The foundation of the interim study lawmakers narrowly accepted was built by the work of the Rural Development Director of the North Dakota Association of Rural Electric Cooperatives (NDAREC) Lori Capouch. Capouch’s testimony lays out the financial distress small town grocery stores are facing. “Low sales volumes lead to low profit margins.” Because the volume is too low, it is difficult to get suppliers of particular products. Low profit margins make it difficult for necessary maintenance and attractiveness for a potential local buyer.
LISTEN TO LORI CAPOUCH ON “AFTERNOONS LIVE WITH TYLER AXNESS”

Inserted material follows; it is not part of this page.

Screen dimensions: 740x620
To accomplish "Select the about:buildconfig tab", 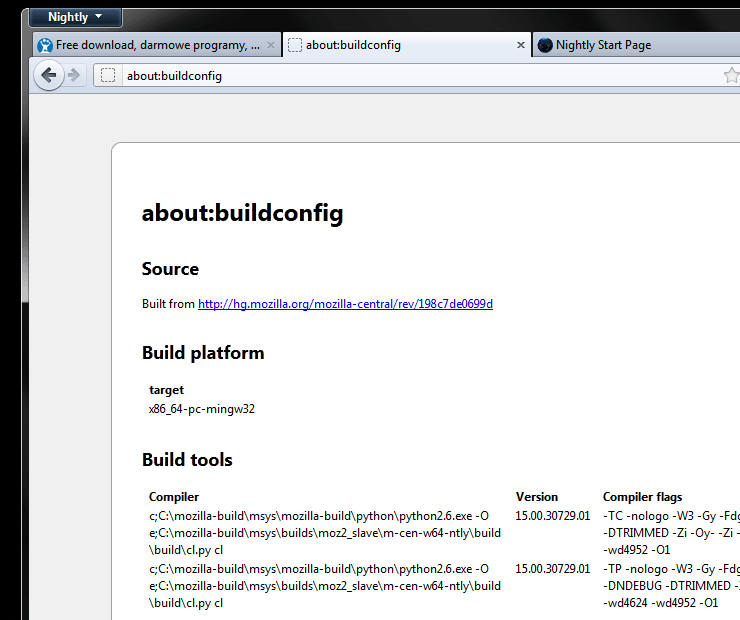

The loss of a grocery store and reliable food supply impacts the livability of small towns. Period. Families often choose to live where there are essentials that are affordable. Without young families, the schools are impacted, the local tax share diminished for infrastructure, and the overall economy of the small town can become distressed. It is part of what leads to people moving to the hub cities in ND.
Capouch made it clear in her interview on my KFGO show advocates for the study are wanting to look at the distribution of food in particular. Yet other’s bemoan the discussion outright. They think narrowly about government subsidies. It is ironic the same people and politicians who claim to uphold small town values and character are often the same people advocating for positions that are leading to the demise of small towns. The bottom line is, the rural economy is struggling. These individuals would rather we look the other way.
The truth is, the state and federal government are already involved in economic development for rural ND. For example, ND and primarily the federal government helped with the distribution of telecommunications in rural areas. I wonder if these same politicos outraged about the thought of studying the distribution of essential food to rural ND scoffed at the government aid that helped distribute the internet you’re reading this article on?
Lastly, where is Governor Doug Burgum? He campaigned on what he called the “Main Street Initiative.” Vibrant downtowns and walkability are his PowerPoint bullet points. Can anyone point to a success of this initiative in rural ND? What good is walkability if there isn’t a grocery store to walk to? This study has the potential to produce real outcomes on rural economic development. Why then, is Burgum refusing to even meet with the experts on the topic he publicly claims to care about?
This is a good study that warrants our attention. Those in the Legislature that pushed it forward made the right decision. NDx will be following it closely throughout the interim.